One of the common questions people ask before they begin using OKRs is how they’re different from OKRs vs KPIs, and whether they can be used together. While there tends to be some misinformation surrounding the relationship between the two, they are indeed different. Below, we take a closer look at their distinct qualities and explore how they’re used together.
For clarity’s sake, we’ll start with definitions of the two.
What Are OKRs?
OKRs are “Objectives and Key Results.” They are a powerful goal setting framework in which specific, clearly-defined Objectives are set along with a series of Key Results, or metrics which show progress towards the Objective. Through this strategic goal setting approach, organizations can achieve alignment, focus, transparency, and engagement.
In other words, Objectives ask: What do we need to achieve? And, Key Results ask: How will we get there?
What Are KPIs?
KPIs are “Key Performance Indicators” which determine the factors needed to achieve success in an organization. Some examples of a KPI might include sales by region, customer lifetime value, and employee turnover rate.
How Are They Different?
As you can see, OKRs are not KPIs. Again, OKRs are the framework for setting goals, while KPIs aren’t actual goals; they’re simply the indicators that determine how successfully a company is performing.
Can They Be Used Together?
Not only can OKRs and KPIs be used together, they are actually inherently married because the Key Result portion of the OKR encompasses the KPI. Let’s take a closer look.
Assume you have a new Objective to grow new customer acquisition.

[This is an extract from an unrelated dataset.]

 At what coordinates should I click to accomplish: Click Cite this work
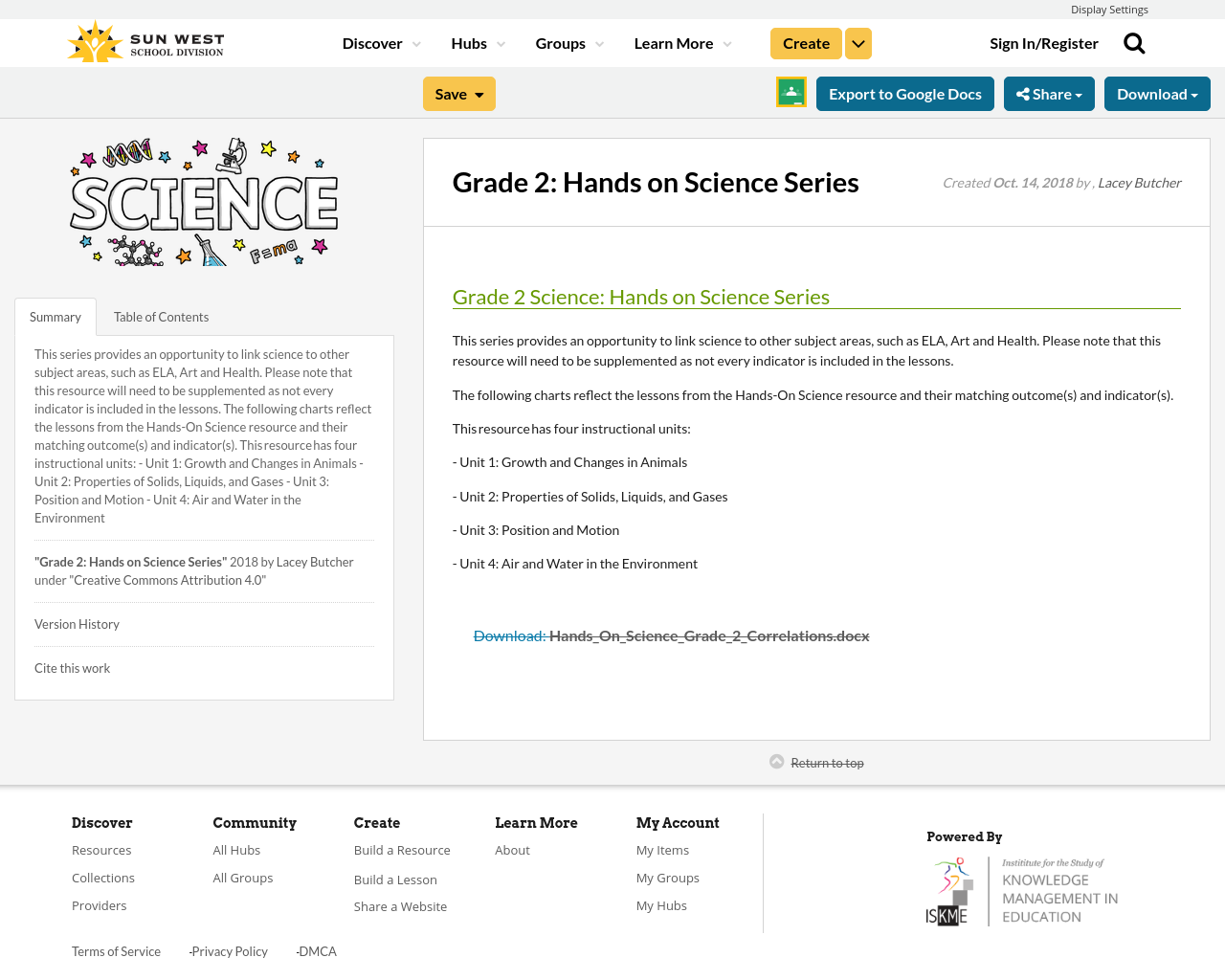tap(72, 666)
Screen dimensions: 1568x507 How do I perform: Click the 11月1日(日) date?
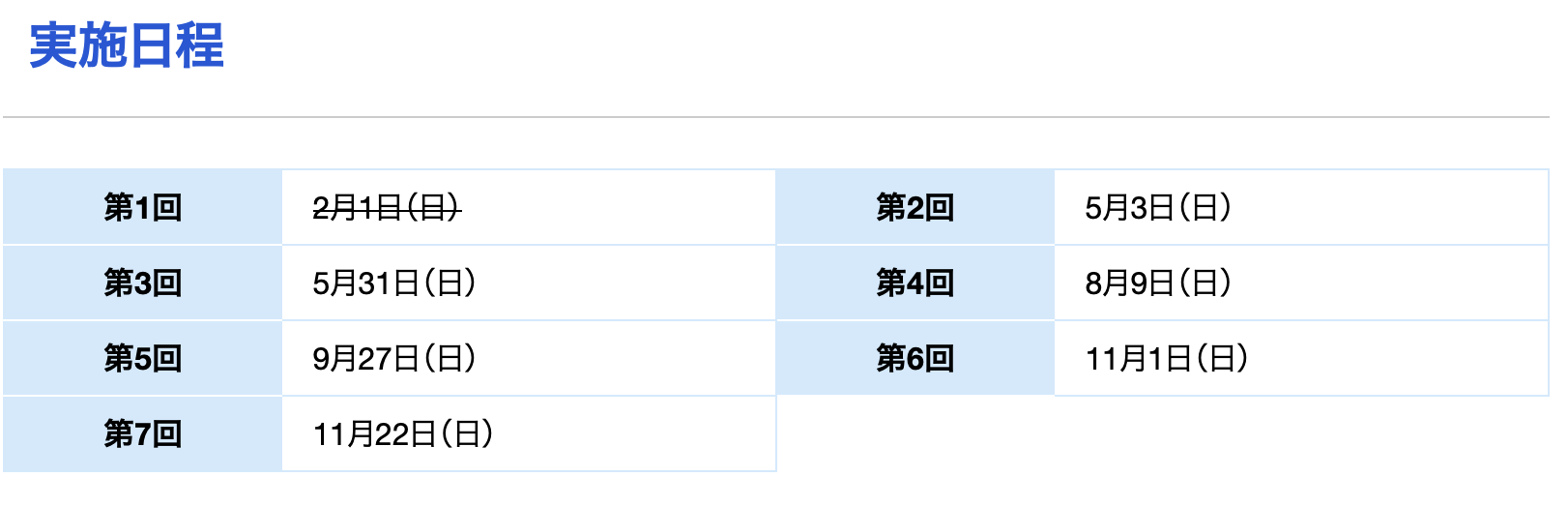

The Key Result (again, the “how”) might be to increase New Customer Acquisition to 50% by the end of Q2.
As you can see, “New Customer Acquisition” is highlighted, because that’s the KPI. The KPI is naturally embedded in the Key Result, and is one factor that could determine the success of your organization.
Here are a few more examples, with the KPI highlighted within the Key Results:
Objective: Enhance our website to grow conversions.
Key Results:
- Increase website visits by 5% every month of Q3
- Improve conversions on landing pages by 15% in Q3
Objective: Delight Our Customers
Key Results:
- Achieve an NPS of 9 from our company customers
- Increase customer retention to 98%
Ultimately, OKRs and KPIs don’t just work well together; they’re actually intertwined and are both essential to achieving results in your organization. OKRs act as the map for creating, tracking, and measuring your goals, while the KPIs are the road signs you’ll look out for to make sure you’re on track.